The assumption is that the 1st-level cache (and also the 2nd-level cache if implemented) ensures that instances are unique. So our base entity class has a final equals
method that uses the same logic as Object
– two instances are equal if they’re the same (==). Likewise, hashCode
is final and returns System.identityHashCode(this)
, the same value as if the method weren’t overridden (we have a base class between Object
and our base entity class that necessitates explicitly reverting the behavior to that of Object
):
@Override
public final boolean equals(final Object o) {
return o == this;
}
@Override
public final int hashCode() {
return System.identityHashCode(this);
}
This turns out to be overly simplistic and optimistic – it sure would be nice if that’s all it took, since there’s no equals
/hashCode
maintenance for new entity classes, no custom entity-specific logic to implement.
If you call Foo foo1 = session.get(Foo.class, 123)
and Foo foo2 = session.get(Foo.class, 123)
, the 2nd call will return a reference to the cached 1st instance – there’s only 1 database hit. This is one of the primary benefits of using an ORM framework like Hibernate – there’s some overhead in its approach but optimizations like this will tend to far outweigh the costs as long as you’re using the framework appropriately.

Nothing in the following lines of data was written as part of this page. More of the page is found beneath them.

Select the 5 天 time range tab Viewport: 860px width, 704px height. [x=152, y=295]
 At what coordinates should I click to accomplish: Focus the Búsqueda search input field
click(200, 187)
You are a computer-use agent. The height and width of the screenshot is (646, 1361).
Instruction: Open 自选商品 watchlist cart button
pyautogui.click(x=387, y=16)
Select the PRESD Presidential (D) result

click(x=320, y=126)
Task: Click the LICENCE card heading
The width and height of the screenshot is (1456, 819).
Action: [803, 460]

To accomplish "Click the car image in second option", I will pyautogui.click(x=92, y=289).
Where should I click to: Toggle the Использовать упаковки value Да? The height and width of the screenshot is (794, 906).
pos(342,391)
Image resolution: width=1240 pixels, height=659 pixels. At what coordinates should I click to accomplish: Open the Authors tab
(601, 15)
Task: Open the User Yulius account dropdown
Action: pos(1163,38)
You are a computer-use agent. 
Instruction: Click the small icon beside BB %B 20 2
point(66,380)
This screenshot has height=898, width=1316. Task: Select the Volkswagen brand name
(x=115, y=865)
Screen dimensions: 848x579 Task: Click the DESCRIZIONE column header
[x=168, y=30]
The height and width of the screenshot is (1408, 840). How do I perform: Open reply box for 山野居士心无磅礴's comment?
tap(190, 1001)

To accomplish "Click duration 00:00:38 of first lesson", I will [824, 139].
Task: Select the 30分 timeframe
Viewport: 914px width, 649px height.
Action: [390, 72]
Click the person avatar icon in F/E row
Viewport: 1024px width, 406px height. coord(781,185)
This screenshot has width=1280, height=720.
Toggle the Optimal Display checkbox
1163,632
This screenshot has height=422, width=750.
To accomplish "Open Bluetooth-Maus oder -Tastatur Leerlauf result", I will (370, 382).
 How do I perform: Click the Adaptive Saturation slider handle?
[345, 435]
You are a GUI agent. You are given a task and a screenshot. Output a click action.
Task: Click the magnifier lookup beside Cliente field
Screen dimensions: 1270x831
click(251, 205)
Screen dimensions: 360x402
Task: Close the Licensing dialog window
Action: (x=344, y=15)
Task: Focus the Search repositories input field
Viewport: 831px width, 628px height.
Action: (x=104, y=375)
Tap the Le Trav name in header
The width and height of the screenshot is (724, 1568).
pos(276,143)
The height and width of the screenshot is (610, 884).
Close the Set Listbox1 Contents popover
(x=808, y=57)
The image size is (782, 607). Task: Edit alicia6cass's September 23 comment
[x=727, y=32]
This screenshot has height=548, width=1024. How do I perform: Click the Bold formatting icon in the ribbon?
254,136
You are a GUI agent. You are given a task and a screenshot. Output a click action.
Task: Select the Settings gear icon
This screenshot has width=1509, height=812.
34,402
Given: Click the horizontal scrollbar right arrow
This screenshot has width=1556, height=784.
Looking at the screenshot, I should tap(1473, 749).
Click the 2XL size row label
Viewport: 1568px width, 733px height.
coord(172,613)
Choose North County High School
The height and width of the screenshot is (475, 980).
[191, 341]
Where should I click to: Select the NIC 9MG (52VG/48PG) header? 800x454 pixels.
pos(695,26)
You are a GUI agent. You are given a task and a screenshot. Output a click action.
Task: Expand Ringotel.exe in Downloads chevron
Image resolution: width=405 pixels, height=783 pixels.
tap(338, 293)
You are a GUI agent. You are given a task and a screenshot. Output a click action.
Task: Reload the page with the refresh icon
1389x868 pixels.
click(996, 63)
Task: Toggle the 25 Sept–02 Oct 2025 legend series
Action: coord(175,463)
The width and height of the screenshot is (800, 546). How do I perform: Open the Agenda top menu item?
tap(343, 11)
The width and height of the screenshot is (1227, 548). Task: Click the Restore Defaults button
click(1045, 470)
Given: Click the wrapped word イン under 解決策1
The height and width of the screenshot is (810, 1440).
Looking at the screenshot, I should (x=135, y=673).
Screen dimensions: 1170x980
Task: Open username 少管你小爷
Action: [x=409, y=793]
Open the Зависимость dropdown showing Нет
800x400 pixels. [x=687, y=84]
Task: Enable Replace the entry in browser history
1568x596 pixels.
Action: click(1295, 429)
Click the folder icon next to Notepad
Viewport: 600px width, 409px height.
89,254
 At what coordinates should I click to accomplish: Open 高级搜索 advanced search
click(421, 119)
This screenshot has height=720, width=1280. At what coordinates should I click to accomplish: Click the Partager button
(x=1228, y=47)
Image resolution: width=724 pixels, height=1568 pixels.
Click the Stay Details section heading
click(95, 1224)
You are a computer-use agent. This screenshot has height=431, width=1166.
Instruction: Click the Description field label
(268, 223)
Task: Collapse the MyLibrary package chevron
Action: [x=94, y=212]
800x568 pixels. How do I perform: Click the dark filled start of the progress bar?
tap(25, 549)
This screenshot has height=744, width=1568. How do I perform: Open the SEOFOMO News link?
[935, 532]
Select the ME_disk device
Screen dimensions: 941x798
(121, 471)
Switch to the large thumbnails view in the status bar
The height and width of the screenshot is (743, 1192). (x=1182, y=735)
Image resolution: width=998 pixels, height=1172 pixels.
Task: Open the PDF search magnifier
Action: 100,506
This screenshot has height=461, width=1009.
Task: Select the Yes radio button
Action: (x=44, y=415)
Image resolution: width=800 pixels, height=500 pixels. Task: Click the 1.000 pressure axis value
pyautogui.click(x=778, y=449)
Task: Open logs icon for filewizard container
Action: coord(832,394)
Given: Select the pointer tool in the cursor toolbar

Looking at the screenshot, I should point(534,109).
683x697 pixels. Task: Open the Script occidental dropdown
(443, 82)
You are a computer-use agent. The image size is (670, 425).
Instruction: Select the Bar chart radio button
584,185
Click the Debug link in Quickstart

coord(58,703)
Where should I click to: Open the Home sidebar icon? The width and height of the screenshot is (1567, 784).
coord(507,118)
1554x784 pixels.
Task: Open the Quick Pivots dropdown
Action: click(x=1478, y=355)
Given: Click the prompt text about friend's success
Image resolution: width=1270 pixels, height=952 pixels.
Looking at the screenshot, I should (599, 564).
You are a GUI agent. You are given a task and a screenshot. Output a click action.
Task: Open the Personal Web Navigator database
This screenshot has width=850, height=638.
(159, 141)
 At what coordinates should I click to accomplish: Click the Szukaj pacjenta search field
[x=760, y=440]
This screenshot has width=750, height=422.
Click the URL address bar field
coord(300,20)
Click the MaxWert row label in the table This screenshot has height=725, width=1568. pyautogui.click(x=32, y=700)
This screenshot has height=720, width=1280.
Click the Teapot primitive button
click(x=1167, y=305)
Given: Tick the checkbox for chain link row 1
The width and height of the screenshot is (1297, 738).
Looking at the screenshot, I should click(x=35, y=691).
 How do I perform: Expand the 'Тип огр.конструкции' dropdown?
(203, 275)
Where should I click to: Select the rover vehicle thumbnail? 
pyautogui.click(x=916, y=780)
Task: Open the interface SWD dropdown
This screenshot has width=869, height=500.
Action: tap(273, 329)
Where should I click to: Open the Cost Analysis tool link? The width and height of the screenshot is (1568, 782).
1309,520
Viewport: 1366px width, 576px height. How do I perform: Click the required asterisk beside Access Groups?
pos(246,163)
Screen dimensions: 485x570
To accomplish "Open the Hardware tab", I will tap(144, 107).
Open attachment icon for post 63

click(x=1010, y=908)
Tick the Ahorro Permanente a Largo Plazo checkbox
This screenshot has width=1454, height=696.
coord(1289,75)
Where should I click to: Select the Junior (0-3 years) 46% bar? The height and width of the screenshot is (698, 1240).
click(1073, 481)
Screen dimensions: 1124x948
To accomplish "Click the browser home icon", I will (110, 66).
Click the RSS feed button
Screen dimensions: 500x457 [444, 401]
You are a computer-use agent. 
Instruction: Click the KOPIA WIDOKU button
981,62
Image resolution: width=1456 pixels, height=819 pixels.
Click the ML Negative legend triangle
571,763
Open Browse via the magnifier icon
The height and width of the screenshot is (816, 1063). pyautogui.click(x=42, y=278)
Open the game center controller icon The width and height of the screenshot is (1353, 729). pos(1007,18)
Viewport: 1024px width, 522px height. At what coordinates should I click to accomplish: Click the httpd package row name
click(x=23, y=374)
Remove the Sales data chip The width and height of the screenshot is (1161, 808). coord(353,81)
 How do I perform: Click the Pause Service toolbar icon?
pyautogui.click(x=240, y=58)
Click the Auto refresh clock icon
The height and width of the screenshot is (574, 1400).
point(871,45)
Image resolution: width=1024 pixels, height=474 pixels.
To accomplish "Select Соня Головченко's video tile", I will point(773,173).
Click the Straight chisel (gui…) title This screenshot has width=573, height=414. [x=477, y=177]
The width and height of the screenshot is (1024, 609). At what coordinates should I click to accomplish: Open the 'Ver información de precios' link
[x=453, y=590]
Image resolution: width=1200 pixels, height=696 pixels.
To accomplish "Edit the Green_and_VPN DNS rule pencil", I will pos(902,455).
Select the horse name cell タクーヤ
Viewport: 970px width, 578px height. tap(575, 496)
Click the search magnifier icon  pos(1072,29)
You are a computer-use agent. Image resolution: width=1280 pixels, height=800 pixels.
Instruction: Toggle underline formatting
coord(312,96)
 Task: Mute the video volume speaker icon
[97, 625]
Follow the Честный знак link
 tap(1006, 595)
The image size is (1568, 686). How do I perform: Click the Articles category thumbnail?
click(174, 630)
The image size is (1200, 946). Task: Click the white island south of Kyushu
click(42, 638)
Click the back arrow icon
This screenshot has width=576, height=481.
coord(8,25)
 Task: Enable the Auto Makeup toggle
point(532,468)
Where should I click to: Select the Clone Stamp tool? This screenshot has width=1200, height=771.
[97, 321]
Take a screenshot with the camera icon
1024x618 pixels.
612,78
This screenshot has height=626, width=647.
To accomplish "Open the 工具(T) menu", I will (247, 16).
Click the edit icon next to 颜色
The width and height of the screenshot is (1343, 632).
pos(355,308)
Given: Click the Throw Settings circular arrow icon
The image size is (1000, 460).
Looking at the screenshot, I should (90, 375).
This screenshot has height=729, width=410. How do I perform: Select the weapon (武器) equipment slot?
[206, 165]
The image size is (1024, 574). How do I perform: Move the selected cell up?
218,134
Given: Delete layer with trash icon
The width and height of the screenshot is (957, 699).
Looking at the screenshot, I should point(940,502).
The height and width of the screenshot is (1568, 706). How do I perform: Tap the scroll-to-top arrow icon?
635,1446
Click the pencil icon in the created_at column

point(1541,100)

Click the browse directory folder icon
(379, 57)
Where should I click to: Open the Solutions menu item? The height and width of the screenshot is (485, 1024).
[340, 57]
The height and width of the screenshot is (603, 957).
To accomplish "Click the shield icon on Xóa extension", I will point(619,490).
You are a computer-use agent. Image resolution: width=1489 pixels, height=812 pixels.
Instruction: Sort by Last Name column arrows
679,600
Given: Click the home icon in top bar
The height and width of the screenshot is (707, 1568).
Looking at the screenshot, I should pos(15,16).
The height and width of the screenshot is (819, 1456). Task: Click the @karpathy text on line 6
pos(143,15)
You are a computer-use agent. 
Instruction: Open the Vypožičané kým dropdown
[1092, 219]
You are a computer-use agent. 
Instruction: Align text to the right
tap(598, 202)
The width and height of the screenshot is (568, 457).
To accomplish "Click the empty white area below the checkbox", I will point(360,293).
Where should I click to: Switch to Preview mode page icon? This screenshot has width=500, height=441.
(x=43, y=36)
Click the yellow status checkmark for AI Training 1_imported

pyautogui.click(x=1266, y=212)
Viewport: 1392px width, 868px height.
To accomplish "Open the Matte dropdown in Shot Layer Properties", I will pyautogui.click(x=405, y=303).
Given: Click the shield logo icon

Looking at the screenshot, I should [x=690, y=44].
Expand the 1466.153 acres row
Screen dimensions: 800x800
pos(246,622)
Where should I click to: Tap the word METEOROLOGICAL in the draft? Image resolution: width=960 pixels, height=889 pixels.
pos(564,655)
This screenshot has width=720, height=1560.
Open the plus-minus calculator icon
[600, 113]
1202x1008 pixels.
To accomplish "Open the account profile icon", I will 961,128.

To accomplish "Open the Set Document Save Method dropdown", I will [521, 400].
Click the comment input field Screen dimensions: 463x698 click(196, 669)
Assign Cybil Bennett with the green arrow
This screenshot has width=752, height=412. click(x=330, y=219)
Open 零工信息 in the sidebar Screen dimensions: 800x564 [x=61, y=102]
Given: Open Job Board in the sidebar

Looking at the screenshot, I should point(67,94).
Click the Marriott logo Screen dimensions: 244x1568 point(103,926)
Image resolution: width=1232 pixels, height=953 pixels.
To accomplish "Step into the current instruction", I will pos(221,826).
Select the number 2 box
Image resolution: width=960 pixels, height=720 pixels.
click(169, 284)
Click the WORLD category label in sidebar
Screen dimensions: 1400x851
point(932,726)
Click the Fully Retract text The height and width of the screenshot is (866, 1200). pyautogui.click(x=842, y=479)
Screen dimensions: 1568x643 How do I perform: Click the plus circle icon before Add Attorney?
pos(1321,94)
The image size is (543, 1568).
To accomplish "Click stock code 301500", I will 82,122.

So in this case, foo1 == foo2, and the equals
method works fine.
But if you mix eagerly loaded entity instances and proxies, weird things happen. For example, suppose Bar
has a lazy many-to-one reference to Foo
(or a lazy-loaded collection of Foo
s); == will always be false even if the target entity of the proxy is the same as the non-proxy instance:
Foo foo = (Foo)session.get(Foo.class, 123);
Bar bar = (Bar)session.get(Bar.class, 321);
// always false since bar's Foo is a proxy
System.out.println(bar.getFoo() == foo);
// true for proper equals, always false for us
System.out.println(bar.getFoo().equals(foo));
The result is that data access implementation logic has bled up past the service tier and into the web tier; the web tier shouldn’t have to be aware of proxies but now has to be. If there’s any risk of comparing proxied and non-proxied instances, we have to use primary key equality to test instance equality instead of the much more natural equals
.
What’s worse, we can’t mix persistent and new entity instances in collections that maintain uniqueness (Set
s/Map
s). A new instance can never be equal to a persistent instance even if every non-pk property value is the same, so we again have to deal with the data tier bleeding into other tiers and jump through hoops to get Set
uniqueness and contains
to work.
So here’s my proposed approach. Comparing two persistent instances using primary key is very efficient since primary keys are unique. This doesn’t help when comparing persistent and new instances though, and is inappropriate for usage in hashCode
for the reasons discussed in the Hibernate post referenced above. Specifically, the hashCode
will change from whatever you use before the instance is persisted to the primary key (or some value derived from it) afterwards. This will confuse hash-based collections since the instance will most likely be in the wrong hash bucket and cannot be found.
So equals
compares primary keys if both are non-null
. If either is null
, then the class must define the fields that determine uniqueness and compare those.
hashCode
always uses the same fields used in the equals
comparison and never the primary key. If the entity is immutable or the fields that are used for the calculation are, then the hashCode
could be cached to save the cost of unnecessary recalculation.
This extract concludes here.